This summer Gemma Young pitched a business to investors. Among other things, DiversiTech Hub organises coding and speed mentoring events for children from low-income backgrounds, and funds workshops on diversity and inclusive fintech.
Ms Young had worked in IT banking for 17 years. She was tired of being seen by employers as a “ticking time bomb” about to ask for more maternity leave or flexible hours.
She thought that by getting to work with fintech startups early on, they could grow in a more inclusive manner and benefit future generations. But she has not yet secured funding.
“As a mum of four kids, people said to me, ‘You’re not investable. Don’t you want to be with your kids?’” says Ms Young. “Everyone likes to talk the talk, but in terms of what’s getting the next generation through, not much is going on, especially in terms of socio-economic diversity.”
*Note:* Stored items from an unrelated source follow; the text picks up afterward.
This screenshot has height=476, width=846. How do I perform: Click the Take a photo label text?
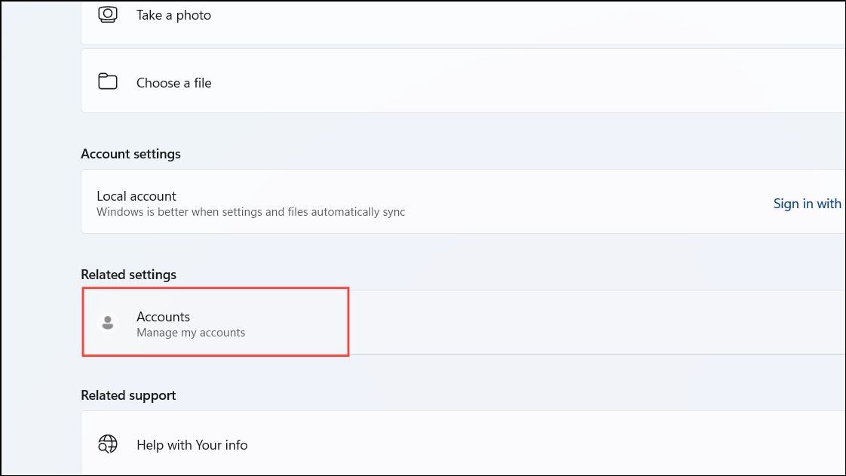(x=173, y=14)
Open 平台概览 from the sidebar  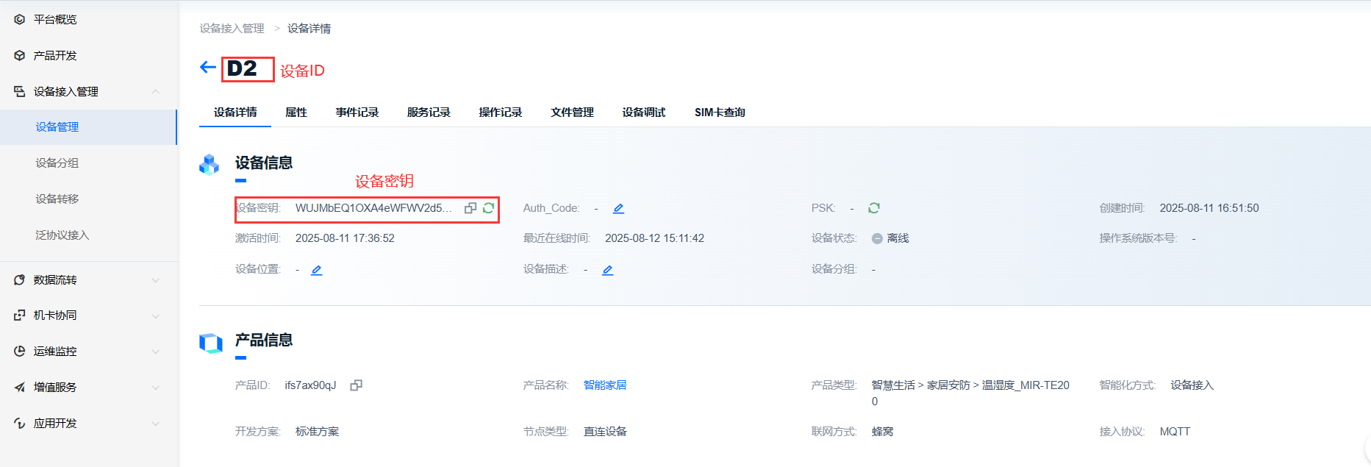point(55,20)
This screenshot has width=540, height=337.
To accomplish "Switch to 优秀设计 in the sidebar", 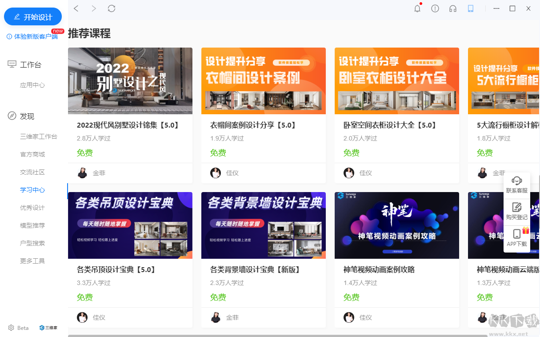I will coord(33,208).
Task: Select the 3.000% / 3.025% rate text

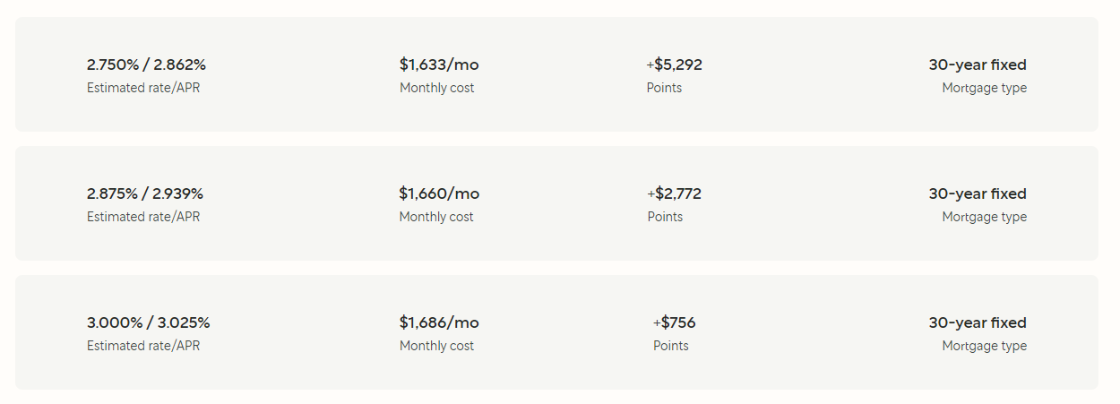Action: (x=149, y=322)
Funding needed for inclusive fintech
Her experience is hardly unique. A study from the British Business Bank found that for every £1 awarded by venture capital firms, less than 1p goes to all-female teams.
But in a world of so-called disruptive technology, Ms Young claims that fintech investors are not realising the potential of the biggest and most advantageous disrupter of all: diversity. They might be missing a trick, as research from KPMG shows that inclusive fintech companies with a female founder or co-founder typically deliver higher average returns of 133 per cent.
It is no surprise that this lack of investment in women fintech entrepreneurs leads to a lack of women in the sector overall. KPMG found that only 10 per cent of the 91 UK fintech companies in their study had a female founder or co-founder.
As a mum of four kids, people said to me, ‘You’re not investable. Don’t you want to be with your kids?’
Fintech route to success
One example of a male-founded fintech that has raised funding is tickr, an app that enables people to invest in companies in the business of climate, equality and disruptive tech.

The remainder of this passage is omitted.